Book Review: God's Debris

Rating: 3 out of 5

Every now and then, I get recommendations from people who love certain books so much that they let me borrow their copies just to hear what I thought. Even in my own book club, it seems that my passion for reading makes me such an influential force in their book selections that it causes me to wonder if I should add the title, "Book Matchmaking Expert" on my business card.

This time, I was given God's Debris: A Thought Experiment, written by Dilbert creator Scott Adams. Published in 2004, it's only 132 pages, so if you have some free time during the holidays, you can finish it in a few hours.

This story is structured like a Socratic dialogue: The protagonist is a package deliveryman who spends a day blowing off work by debating philosophy with an elderly man on his route.

This tale starts off strong with a lot of questions regarding the meaning of life and the existence of a god. The main character is forced to re-evaluate his preconceived notions about science and religion, which opens his mind and encourages freethought.

However, there's a reason why I would have never chosen this book myself, and that's because Scott Adams is a known misogynist. As amusing as I find the comic Dilbert, it's saddening to read that Adams supports men's rights activism by discounting the existence of the gender wage gap and perpetuating rape culture.

Why is this relevant? I was nodding along to this book up until the philosopher starts making stereotypical claims about gender roles, specifically that women can only feel loved if men continually make sacrifices for them, and men are only interested in women as long as they prove useful to them:

Women define themselves by their relationships and men define themselves by whom they are helping. Women believe value is created by sacrifice. If you are willing to give up your favorite activities to be with her, she will trust you. If being with her is too easy for you, she will not trust you.

Men believe value is created by accomplishment, and they have objectives for the women in their lives. If a woman meets the objectives, he assumes she loves him. If she fails to meet the objectives, he will assume she does not love him.
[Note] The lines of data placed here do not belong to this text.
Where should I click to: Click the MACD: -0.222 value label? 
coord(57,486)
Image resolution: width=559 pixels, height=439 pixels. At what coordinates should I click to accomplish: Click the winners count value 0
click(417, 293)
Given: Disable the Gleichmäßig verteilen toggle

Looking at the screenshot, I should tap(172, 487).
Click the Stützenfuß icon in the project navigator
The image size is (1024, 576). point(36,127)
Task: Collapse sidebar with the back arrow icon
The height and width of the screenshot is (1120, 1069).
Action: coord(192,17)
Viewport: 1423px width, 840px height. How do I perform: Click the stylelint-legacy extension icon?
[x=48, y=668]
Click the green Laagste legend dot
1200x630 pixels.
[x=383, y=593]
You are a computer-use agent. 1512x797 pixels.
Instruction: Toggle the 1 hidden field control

The man assumes that if the woman loved him she would have tried harder and he always believes his objectives for her are reasonable.

This heteronormative baloney undermines Adams' own theme of self-awareness: what began as a "thought experiment" devolves into one blowhard's opinion.

The ending also turns lackluster by proclaiming that humanity is divided into different groups, ranging from ignorant sheep to the enlightened. I came away disappointed, because it's very clear that Adams believes that he's more intelligent than everyone around him, and his smugness leaves a bad taste in your mouth.

That said, if you can gloss over Adams' trolling, this is an amusing bite-size exercise in stretching your brain. To accomplish this without dealing with the author's ego, I would just suggest that you cut out the middle man and study Socrates instead. I highly recommend Plato's Symposium to learn about the origin of the universe and the meaning of love. Sure, everyone couldn't stand being around Socrates either, but at least he was hell of a lot smarter than this comic writer.